21. The method of claim 20, wherein the volume of tissue is within one or more hippocampal subregions.

22. The method of claim 20, wherein the first and second images are acquired by magnetic resonance imaging.

23. The method of claim 20, wherein the contrast agent is gadolinium.

24. A method for determining whether, in a subject afflicted with memory loss, the memory loss is due to a cause other than Alzheimer's disease comprising comparing (a) the metabolic activity of the subject's hippocampal entorhinal cortex with (b) the metabolic activity of a second region of the subject's brain, which second region has metabolic activity that is known not to diminish as a result of Alzheimer's disease, wherein a metabolic activity of the second region which is less than that of the entorhinal cortex indicates that the memory loss of the subject is due to a cause other than Alzheimer's disease.

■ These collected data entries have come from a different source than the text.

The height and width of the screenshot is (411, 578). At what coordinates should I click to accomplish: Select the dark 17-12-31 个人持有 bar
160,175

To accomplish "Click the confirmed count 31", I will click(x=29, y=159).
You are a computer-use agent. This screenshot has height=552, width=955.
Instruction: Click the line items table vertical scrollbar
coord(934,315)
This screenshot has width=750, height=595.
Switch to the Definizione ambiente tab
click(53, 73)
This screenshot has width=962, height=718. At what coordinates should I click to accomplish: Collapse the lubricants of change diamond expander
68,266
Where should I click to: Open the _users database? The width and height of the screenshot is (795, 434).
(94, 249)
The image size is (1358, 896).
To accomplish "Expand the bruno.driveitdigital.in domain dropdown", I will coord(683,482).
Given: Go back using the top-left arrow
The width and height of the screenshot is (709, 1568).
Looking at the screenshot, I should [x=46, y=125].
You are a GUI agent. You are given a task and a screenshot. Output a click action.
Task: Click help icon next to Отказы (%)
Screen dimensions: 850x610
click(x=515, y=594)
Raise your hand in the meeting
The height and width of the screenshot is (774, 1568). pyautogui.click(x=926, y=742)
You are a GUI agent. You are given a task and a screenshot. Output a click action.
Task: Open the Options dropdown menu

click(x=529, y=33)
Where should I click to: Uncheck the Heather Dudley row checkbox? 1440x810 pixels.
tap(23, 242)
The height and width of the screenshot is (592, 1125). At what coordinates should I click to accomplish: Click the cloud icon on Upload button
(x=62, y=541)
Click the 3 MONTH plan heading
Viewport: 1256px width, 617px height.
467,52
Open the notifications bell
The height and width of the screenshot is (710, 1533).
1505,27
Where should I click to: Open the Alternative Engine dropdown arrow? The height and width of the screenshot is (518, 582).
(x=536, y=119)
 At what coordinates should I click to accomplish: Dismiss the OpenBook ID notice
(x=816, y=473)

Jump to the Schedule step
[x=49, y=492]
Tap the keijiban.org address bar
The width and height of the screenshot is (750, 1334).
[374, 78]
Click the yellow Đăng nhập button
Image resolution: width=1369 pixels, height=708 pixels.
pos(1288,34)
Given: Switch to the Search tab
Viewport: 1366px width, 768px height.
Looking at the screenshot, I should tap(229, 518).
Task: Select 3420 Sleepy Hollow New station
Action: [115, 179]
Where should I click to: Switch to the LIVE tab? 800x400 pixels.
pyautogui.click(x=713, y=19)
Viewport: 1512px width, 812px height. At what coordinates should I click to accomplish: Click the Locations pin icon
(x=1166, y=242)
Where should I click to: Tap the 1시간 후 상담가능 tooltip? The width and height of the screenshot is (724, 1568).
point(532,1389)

25. The method of claim 24, wherein the subject is human.

26. The method of claim 24, wherein the metabolic activity is resting metabolic activity.

27. The method of claim 24, wherein the metabolic activity is determined through magnetic resonance imaging.

28. The method of claim 24, wherein each of the metabolic activities of steps (a) and (b) is determined by measuring the metabolic activity of tissue having a volume of 1 mm³or less.

29. The method of claim 24, wherein the metabolic activity is represented by cerebral blood volume.

30. The method of claim 24, wherein the second region is the hippocampal dentate gyrus.

31. The method of claim 24, wherein the second region is the hippocampal caudate nucleus.